Haben sich nun kauflustige Gäste eingefunden, so müssen sich die männlichen wie die weiblichen Sklaven in zwei abgesonderten Haufen aufstellen. Jeder sucht sich darunter aus, was ihm gefällt, und führt es zur Seite. Dann erst wird gehandelt, wie hoch der Kopf durch die Bank gelten soll. Gewöhnlich kommt dieser Preis für die Männer auf vierhundert bis vierhundertfünfzig Gulden zu stehen. Auch junge Burschen von acht bis zehn Jahren und darüber erreichen diesen Preis so ziemlich. Ein Weibsbild wird je nach ihrem Aussehen für zweihundert bis dreihundert Gulden losgeschlagen, hat sie aber noch Jugend, Fülle und Schönheit, so steigt sie im Werte bis auf achthundert und tausend Gulden und wird oft von Kennern noch ausschweifender bezahlt.

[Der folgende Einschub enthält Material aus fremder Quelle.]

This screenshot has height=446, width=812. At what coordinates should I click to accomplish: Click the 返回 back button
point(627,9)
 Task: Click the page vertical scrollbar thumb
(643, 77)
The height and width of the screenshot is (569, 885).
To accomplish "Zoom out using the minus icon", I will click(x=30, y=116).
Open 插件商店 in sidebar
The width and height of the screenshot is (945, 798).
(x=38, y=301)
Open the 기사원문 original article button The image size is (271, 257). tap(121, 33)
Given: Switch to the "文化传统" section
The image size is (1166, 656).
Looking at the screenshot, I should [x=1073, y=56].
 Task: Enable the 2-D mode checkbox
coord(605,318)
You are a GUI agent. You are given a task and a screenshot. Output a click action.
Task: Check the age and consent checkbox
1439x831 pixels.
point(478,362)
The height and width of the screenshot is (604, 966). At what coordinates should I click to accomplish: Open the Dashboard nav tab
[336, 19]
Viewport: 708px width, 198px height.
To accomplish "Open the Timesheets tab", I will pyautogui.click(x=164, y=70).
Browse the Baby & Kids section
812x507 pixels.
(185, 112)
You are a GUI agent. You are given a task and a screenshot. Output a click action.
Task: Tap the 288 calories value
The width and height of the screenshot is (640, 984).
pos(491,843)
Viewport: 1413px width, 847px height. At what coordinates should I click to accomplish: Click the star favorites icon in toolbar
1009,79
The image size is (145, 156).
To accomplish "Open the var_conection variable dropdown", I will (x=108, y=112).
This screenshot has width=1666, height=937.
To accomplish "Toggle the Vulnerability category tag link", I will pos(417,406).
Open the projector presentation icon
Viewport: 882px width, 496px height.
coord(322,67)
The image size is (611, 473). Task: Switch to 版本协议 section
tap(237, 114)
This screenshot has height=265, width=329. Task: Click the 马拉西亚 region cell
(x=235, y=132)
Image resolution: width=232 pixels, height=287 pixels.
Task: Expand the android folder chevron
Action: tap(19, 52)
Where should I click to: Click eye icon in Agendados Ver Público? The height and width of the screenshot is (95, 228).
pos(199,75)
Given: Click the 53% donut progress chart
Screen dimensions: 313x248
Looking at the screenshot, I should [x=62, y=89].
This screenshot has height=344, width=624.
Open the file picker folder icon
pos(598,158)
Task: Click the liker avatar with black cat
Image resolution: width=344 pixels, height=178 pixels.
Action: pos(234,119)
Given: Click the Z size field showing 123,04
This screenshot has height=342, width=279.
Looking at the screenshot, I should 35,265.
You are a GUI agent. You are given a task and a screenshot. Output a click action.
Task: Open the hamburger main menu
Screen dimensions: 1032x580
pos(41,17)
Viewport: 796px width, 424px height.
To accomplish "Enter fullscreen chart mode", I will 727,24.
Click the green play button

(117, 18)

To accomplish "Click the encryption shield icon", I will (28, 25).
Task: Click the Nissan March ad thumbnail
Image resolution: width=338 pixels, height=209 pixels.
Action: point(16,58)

Der Preis wird entweder sofort bar entrichtet, meist aber durch Wechsel ausgeglichen, oder es findet auch ein Tausch mit Kolonieerzeugnissen wie Zucker, Kaffee und dergleichen statt.

Nachdem allmählich auch die erlesene Ware zum Vorschein gekommen ist, bleibt dann wirklich nur der schlechtere Bodensatz zurück. Dieser wird gewöhnlich ausgeboten. Dazu werden diese Neger an Land auf einen eigenen Platz gebracht, wo ein Arzt jeden Sklaven einzeln auf seine Tauglichkeit untersucht. Der Neger muß auf einen Tisch treten, und der Arzt legt Zeugnis ab, daß er fehlerfrei sei oder daß sich dieser oder jener Mangel an ihm finde. Nun wird geboten und nach erfolgtem Zuschlag bis zu dem letzten aufgeräumt.

Wir hatten indes diesmal bei unserm Handel nur wenig Glück. Es waren nämlich kurz zuvor zwei Sklavenschiffe hintereinander hier gewesen, die den Markt überfüllt hatten. Wir mußten einen vorteilhafteren Platz aufsuchen und unsre Wahl fiel auf die benachbarte Kolonie Berbice.

In Berbice fanden wir leider einen ebenso schlechten Markt. Es lagen dort bereits zwei Sklavenschiffe vor Anker. Wir hielten uns also nur drei Tage auf und steuerten nach St. Eustaz. Diese Insel erreichten wir Mitte Februar. Wir hatten das Glück, hier verschiedene Sklavenkäufer von den spanischen Besitzungen auf der Terra firma anzutreffen, an welche wir unsre Ladung samt und sonders mit Vorteil losschlugen.

Mitte April warf ich vor Vlissingen, wohin das Schiff gehörte, glücklich die Anker. Die Reeder bewilligten mir außer der mir gebührenden Gage noch ein besonderes Geschenk von hundert Gulden.